In the court decision, copy the passage between "D E C I S I" and "Case No. 86-36794.", inclusive, replacing "affirming" with "upholding".

[Extract]:
****************

OLIVERIO LAPERAL, PETITIONER, VS . PABLO V. OCAMPO, RESPONDENT.

D E C I S I O N

SANDOVAL-GUTIERREZ, J.:

Assailed in this petition for review under Rule 45 of the 1997 Rules of Civil Procedure, as amended, is the Decision[1] dated October 29, 1999 of the Court of Appeals in CA-G.R. CV No. 46052, entitled "Pablo V. Ocampo versus Oliverio Laperal," affirming in toto the Decision[2] dated February 4, 1993 of the Regional Trial Court, Branch 50, Manila, in Civil Case No. 86-36794.

****************

[Dataset content]:
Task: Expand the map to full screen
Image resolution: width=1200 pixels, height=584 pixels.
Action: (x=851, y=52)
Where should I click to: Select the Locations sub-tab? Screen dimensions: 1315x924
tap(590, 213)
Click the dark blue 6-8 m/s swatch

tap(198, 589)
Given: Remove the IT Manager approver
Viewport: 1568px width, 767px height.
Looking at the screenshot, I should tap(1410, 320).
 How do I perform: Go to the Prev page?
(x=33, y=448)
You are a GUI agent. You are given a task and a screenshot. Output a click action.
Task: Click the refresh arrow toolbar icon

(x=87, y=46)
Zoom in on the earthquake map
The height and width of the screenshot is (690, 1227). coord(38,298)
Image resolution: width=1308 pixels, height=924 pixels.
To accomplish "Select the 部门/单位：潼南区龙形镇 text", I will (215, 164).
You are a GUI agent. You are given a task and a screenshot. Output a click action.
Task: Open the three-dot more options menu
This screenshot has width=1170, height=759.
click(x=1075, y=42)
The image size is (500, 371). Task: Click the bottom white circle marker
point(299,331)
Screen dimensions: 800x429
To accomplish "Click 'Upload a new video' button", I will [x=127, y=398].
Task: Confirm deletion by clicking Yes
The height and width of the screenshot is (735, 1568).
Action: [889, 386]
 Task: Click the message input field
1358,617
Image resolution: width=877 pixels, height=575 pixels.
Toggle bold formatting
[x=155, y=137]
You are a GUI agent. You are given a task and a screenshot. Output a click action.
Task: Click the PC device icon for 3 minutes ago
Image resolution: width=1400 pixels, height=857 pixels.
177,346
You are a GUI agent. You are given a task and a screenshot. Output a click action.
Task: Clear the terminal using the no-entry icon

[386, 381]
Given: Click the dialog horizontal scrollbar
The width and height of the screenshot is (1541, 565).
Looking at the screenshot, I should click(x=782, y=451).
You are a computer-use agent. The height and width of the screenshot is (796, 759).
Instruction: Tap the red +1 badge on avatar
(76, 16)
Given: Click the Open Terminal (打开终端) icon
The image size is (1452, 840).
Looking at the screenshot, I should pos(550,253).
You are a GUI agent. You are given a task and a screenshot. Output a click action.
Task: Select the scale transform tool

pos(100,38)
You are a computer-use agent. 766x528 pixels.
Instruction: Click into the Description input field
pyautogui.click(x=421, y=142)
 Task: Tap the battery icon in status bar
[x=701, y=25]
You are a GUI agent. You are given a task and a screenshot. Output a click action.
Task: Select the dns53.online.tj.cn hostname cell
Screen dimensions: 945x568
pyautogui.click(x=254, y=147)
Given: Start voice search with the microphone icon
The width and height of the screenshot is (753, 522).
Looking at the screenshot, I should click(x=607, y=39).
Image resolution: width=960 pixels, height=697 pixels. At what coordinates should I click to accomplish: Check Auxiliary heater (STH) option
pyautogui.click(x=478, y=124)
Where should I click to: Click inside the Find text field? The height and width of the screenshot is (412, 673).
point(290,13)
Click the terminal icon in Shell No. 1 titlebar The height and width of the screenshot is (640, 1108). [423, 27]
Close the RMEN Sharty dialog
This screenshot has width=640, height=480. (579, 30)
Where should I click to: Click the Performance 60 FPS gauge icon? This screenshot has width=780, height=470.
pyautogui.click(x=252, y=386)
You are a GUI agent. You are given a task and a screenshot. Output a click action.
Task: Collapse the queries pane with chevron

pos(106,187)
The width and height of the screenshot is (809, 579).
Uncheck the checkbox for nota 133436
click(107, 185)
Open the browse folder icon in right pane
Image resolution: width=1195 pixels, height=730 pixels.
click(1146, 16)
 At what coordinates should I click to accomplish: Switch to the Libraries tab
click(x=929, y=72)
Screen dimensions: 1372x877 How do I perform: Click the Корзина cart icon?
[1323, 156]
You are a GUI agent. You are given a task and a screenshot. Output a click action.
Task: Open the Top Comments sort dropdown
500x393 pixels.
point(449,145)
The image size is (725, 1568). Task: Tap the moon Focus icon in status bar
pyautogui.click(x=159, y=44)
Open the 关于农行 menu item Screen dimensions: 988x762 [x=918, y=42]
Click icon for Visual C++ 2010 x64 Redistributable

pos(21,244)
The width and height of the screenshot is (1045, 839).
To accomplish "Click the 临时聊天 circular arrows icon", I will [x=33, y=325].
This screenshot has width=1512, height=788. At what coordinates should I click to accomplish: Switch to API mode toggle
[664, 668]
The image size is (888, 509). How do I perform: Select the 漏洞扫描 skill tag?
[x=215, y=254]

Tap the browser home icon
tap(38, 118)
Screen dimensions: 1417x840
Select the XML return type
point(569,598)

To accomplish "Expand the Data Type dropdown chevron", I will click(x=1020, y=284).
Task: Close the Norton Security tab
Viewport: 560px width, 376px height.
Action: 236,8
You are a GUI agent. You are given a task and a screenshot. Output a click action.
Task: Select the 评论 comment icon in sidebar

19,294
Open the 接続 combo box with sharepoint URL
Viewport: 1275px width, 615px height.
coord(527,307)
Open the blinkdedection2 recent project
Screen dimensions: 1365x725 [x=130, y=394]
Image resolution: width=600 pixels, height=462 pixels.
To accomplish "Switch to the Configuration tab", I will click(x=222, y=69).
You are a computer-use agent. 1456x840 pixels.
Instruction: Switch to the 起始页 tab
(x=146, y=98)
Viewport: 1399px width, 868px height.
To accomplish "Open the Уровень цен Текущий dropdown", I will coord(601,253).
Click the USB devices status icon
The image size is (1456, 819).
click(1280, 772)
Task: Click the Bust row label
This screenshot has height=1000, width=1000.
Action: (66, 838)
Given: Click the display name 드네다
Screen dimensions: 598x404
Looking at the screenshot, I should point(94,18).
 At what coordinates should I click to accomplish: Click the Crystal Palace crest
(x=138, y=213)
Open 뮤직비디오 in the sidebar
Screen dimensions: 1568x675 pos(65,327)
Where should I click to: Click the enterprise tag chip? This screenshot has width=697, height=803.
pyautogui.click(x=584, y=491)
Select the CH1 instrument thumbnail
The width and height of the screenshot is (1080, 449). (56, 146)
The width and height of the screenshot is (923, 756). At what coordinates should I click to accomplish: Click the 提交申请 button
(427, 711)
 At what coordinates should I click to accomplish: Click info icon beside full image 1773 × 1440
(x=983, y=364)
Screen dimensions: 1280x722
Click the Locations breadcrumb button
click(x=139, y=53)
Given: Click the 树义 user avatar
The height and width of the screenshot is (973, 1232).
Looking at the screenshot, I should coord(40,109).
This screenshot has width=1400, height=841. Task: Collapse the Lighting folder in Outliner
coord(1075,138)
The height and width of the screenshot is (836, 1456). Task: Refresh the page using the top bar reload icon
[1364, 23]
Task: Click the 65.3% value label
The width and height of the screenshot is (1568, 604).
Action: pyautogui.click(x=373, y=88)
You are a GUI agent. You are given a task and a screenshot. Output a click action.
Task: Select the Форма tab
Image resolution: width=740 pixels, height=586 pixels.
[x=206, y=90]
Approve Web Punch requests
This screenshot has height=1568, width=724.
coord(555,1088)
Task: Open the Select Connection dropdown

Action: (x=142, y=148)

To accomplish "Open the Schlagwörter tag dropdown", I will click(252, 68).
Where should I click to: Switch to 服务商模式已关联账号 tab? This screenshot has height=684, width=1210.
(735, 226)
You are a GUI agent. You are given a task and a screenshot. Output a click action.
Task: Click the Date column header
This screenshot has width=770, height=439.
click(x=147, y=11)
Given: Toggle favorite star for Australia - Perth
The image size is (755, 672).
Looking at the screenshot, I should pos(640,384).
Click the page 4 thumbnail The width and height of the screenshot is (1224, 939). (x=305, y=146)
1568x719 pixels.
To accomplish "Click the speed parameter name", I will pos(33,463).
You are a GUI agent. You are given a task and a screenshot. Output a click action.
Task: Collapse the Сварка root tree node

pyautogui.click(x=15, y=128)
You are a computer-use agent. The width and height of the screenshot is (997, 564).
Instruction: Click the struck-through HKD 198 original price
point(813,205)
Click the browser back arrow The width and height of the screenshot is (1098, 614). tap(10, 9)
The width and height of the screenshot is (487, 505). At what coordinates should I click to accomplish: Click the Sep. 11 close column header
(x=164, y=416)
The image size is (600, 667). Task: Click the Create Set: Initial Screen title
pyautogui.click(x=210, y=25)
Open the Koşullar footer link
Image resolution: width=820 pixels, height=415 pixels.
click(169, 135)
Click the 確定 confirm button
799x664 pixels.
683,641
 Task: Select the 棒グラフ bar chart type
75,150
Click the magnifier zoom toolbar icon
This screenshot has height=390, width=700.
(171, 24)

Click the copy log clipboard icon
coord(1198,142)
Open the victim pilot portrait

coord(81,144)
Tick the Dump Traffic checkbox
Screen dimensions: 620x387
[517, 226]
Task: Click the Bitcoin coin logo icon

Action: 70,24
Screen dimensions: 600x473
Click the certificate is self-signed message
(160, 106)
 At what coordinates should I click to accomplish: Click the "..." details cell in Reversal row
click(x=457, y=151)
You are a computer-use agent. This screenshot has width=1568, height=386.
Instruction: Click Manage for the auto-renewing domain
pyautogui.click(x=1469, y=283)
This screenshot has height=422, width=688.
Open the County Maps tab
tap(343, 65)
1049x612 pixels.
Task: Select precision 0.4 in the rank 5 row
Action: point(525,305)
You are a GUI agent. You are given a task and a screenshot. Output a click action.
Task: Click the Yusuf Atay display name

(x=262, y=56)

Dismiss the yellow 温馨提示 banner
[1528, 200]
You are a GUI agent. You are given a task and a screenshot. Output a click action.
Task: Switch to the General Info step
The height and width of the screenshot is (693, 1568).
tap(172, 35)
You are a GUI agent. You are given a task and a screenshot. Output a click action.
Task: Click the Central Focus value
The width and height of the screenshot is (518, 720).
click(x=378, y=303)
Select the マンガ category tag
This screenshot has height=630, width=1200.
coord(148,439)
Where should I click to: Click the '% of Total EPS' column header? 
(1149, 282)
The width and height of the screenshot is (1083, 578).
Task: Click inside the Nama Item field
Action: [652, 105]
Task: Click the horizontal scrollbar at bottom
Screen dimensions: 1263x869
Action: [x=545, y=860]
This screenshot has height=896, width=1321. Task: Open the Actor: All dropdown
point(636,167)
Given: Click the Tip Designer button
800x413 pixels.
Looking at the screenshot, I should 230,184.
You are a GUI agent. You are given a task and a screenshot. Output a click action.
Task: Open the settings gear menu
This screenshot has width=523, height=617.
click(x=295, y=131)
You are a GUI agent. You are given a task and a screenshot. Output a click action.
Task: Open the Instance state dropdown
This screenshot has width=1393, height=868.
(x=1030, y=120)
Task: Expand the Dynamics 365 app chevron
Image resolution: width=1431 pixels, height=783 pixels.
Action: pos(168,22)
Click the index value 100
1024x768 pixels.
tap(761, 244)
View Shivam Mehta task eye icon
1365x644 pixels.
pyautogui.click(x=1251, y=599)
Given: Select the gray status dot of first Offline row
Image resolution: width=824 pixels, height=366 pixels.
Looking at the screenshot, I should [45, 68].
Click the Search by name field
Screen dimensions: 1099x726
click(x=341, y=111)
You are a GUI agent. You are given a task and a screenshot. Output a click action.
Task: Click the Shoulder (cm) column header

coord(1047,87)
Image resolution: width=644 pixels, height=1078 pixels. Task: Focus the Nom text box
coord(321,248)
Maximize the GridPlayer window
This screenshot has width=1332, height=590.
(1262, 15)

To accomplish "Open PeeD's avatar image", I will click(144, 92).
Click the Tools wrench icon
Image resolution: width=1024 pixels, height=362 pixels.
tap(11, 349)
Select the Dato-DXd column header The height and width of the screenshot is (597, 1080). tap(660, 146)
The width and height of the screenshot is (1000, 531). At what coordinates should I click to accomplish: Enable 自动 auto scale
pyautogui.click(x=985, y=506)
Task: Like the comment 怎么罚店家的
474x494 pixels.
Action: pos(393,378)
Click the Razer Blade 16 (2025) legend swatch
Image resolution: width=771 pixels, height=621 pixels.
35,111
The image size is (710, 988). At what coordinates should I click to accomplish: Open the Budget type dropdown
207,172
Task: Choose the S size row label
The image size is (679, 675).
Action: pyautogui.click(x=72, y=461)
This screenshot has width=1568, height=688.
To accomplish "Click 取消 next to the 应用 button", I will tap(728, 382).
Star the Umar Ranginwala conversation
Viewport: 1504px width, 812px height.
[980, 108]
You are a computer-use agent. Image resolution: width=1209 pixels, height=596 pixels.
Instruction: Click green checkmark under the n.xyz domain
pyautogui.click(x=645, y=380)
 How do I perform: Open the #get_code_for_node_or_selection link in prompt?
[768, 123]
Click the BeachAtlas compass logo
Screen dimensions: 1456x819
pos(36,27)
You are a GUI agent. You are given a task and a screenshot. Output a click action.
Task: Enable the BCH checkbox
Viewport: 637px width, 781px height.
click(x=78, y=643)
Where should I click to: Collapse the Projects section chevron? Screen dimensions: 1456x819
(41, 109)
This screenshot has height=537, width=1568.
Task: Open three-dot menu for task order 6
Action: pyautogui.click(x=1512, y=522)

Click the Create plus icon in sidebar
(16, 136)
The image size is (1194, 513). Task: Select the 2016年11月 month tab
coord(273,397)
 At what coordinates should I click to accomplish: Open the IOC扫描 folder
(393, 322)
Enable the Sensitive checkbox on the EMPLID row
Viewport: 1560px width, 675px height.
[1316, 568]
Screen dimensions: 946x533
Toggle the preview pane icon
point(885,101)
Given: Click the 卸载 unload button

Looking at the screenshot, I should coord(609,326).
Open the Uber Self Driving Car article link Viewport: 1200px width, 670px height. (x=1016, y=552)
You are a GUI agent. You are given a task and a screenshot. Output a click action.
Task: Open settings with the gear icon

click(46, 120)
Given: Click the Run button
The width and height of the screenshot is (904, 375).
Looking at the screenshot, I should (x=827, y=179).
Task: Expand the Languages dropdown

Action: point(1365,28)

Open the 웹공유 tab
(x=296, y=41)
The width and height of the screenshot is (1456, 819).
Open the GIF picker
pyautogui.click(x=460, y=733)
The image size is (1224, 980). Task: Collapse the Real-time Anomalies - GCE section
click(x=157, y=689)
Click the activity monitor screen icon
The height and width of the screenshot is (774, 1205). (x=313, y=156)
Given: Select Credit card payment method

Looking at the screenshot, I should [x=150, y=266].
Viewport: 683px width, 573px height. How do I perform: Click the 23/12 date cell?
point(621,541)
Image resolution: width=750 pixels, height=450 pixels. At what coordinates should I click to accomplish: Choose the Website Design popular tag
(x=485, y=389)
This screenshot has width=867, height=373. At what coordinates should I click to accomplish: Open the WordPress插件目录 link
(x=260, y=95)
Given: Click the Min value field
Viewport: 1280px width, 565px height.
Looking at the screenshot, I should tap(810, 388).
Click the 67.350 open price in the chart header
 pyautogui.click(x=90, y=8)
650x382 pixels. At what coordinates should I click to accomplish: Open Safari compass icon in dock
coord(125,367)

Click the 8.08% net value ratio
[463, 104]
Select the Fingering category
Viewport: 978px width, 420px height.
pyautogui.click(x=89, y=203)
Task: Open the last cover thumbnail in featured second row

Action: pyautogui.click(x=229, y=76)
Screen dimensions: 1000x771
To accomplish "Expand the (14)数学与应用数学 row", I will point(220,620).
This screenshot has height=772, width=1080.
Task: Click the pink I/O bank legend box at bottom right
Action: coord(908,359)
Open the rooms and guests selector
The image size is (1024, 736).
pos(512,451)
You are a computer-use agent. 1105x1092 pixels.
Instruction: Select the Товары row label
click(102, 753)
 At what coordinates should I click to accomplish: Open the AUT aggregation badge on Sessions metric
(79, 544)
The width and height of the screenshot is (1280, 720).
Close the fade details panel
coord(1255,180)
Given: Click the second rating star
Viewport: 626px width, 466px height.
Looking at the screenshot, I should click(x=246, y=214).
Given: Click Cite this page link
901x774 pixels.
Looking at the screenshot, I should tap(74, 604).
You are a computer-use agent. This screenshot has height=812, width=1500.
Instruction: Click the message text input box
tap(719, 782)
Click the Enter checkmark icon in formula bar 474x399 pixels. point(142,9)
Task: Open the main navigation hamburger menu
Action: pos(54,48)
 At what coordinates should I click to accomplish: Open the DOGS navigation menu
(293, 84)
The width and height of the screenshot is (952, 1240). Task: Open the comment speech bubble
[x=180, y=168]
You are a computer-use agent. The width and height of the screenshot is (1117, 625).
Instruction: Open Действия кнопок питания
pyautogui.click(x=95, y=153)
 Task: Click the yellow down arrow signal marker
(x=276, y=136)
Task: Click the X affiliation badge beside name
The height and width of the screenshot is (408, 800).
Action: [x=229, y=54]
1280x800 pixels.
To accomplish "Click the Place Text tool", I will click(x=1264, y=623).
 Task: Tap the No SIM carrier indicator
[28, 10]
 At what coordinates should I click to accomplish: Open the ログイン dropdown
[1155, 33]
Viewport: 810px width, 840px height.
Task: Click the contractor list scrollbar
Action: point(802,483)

****************

[Expected output]:
D E C I S I O N

SANDOVAL-GUTIERREZ, J.:

Assailed in this petition for review under Rule 45 of the 1997 Rules of Civil Procedure, as amended, is the Decision[1] dated October 29, 1999 of the Court of Appeals in CA-G.R. CV No. 46052, entitled "Pablo V. Ocampo versus Oliverio Laperal," upholding in toto the Decision[2] dated February 4, 1993 of the Regional Trial Court, Branch 50, Manila, in Civil Case No. 86-36794.